● **WRITTEN TASK A**:
Copy the part of the cryptocurrency glossary from "Bitcoin Network –" up to and including "volume per day.".

● **TEXT PASSAGE**:
++++++++++++++++++++

Bitcoin Network – The decentralised, peer-to-peer network which maintains the blockchain. This is what processes all Bitcoin transactions.
Bitcoin (unit of currency) – 100,000,000 satoshis. A unit of the decentralised, digital currency which can be traded for goods and services. Bitcoin also functions as a reserve currency for the altcoin ecosystem.
BitcoinQT – Bitcoin QT is an open source software client used by your computer.It contains a copy of the blockchain and once installed it turns your computer into a node in the Bitcoin Network. Also acts as a “desktop wallet”.
Bitcoin Days Destroyed – An estimate for the “velocity of money” within the Bitcoin network. This is used because it gives greater weight to bitcoins that have not been spent for a long time, and better represents the level of economic activity taking place with bitcoin than total transaction volume per day.
Block – Blocks are digital files where data pertaining to a cryptocurrency network is permanently recorded. A block records some or all of the most recent transactions that have not yet entered any prior blocks. Thus a block is like a page of a ledger or record book. Each time a block is ‘completed’, it gives way to the next block in the blockchain. A block is thus a permanent store of records which, once written, cannot be altered or removed.
Blockchain – A series of linked databases which form the backbone of the Bitcoin backbone. It is a digital ledger in which transactions made in bitcoin are recorded chronologically and publicly.
Block explorer – a search engine for a cryptocurrency, block explorers allow you to query transactions, addresses and other information.
Block height – the number of completed blocks in the blockchain.
Block reward – The coins that are paid to the computer (or pool of computers that finds a working hash to complete a block in the mining process of cryptocurrencies.
Bollinger Bands – Bands that use historical data in a market to indicate possibly volatility.
BTC – BTC is a common unit used to designate one bitcoin.
Bull Market – A market that is in an uptrend. (Prices are going up) The term relates to the direction in which a bull attacks (horns low to the ground, a bull strikes upwards)
Confirmation – All transactions on the blockchain need to be verified by all nodes – each verification of the transaction is called a confirmation.
Consensus – Consensus is achieved when all participants of the network agree on the validity of the transactions, ensuring that databases are exact copies of each other.
Crypto Currency – A cryptocurrency is a digital or virtual currency that uses advanced cryptography for security. A cryptocurrency is difficult to counterfeit because of this security feature. A defining feature of a cryptocurrency, and arguably its most endearing allure, is its organic nature; it is not issued by any central authority, rendering it theoretically immune to government interference or manipulation.
Cryptography – The process of using codes and ciphers to encrypt and decrypt sensitive information, messages or data.
Dapp – decentralized application that exists on a blockchain. Dapps are renowned for having proven 100% uptime.
Darksend – Darksend is Darkcoin’s decentralized mixing implementation, which was designed to give users of Darkcoin greater transactional privacy/anonymity.

++++++++++++++++++++

(Entries from a dataset)
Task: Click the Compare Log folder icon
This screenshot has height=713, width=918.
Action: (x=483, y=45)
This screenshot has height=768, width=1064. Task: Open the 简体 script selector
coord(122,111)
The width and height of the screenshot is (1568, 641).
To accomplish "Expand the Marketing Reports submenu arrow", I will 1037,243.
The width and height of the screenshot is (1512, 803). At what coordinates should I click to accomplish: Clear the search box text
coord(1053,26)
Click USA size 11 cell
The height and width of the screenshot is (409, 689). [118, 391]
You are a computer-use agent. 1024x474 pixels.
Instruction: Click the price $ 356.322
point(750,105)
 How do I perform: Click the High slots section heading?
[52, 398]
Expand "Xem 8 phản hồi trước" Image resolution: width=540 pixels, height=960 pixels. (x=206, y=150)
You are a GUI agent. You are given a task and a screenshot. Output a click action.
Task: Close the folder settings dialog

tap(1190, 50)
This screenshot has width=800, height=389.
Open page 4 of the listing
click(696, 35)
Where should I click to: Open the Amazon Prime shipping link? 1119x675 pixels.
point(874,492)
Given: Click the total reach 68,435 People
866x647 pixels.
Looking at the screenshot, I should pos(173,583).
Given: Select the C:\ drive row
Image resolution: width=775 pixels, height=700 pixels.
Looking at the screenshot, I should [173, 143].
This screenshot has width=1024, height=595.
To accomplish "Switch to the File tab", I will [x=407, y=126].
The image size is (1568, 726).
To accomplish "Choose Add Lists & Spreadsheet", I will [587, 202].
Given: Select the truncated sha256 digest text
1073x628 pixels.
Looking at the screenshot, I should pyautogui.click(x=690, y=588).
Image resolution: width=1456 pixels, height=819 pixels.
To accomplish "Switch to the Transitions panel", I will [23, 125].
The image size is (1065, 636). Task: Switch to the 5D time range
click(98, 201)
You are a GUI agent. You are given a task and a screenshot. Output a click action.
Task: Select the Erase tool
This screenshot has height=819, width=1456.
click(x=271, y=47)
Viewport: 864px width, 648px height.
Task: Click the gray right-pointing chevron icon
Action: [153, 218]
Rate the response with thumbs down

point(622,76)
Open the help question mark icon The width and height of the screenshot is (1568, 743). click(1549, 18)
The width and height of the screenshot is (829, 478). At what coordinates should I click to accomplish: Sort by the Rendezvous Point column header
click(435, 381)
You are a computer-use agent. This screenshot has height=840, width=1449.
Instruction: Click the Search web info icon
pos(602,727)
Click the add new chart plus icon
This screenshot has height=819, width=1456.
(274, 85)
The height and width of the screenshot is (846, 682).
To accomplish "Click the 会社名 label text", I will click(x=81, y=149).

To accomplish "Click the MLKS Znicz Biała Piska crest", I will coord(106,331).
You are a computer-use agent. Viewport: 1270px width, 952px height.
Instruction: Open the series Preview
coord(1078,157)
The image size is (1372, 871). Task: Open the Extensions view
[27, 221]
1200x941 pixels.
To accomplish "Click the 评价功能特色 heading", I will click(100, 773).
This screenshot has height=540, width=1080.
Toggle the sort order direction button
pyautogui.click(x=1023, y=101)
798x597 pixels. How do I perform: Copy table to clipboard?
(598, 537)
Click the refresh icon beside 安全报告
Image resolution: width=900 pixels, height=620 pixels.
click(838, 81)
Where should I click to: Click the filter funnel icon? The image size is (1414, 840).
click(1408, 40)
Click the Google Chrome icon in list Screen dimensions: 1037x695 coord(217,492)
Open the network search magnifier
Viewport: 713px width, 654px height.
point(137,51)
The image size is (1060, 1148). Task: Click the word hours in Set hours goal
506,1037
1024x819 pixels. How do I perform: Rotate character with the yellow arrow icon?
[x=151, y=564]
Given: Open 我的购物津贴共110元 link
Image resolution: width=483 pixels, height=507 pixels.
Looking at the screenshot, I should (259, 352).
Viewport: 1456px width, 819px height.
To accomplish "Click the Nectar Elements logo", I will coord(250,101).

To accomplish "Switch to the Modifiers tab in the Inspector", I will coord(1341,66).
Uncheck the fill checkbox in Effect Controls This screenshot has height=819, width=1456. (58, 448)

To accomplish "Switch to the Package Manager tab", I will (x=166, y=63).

++++++++++++++++++++

● **WRITTEN TASK B**:
Rewrite the records from the line with "Where should I click to: Click" up to and including the line with "[x=151, y=564]", replacing "yellow" with "green" and changing nothing else. Return only those lines.

● **EXPECTED OUTPUT A**:
Bitcoin Network – The decentralised, peer-to-peer network which maintains the blockchain. This is what processes all Bitcoin transactions.
Bitcoin (unit of currency) – 100,000,000 satoshis. A unit of the decentralised, digital currency which can be traded for goods and services. Bitcoin also functions as a reserve currency for the altcoin ecosystem.
BitcoinQT – Bitcoin QT is an open source software client used by your computer.It contains a copy of the blockchain and once installed it turns your computer into a node in the Bitcoin Network. Also acts as a “desktop wallet”.
Bitcoin Days Destroyed – An estimate for the “velocity of money” within the Bitcoin network. This is used because it gives greater weight to bitcoins that have not been spent for a long time, and better represents the level of economic activity taking place with bitcoin than total transaction volume per day.

● **EXPECTED OUTPUT B**:
Where should I click to: Click the filter funnel icon? The image size is (1414, 840).
click(1408, 40)
Click the Google Chrome icon in list Screen dimensions: 1037x695 coord(217,492)
Open the network search magnifier
Viewport: 713px width, 654px height.
point(137,51)
The image size is (1060, 1148). Task: Click the word hours in Set hours goal
506,1037
1024x819 pixels. How do I perform: Rotate character with the green arrow icon?
[x=151, y=564]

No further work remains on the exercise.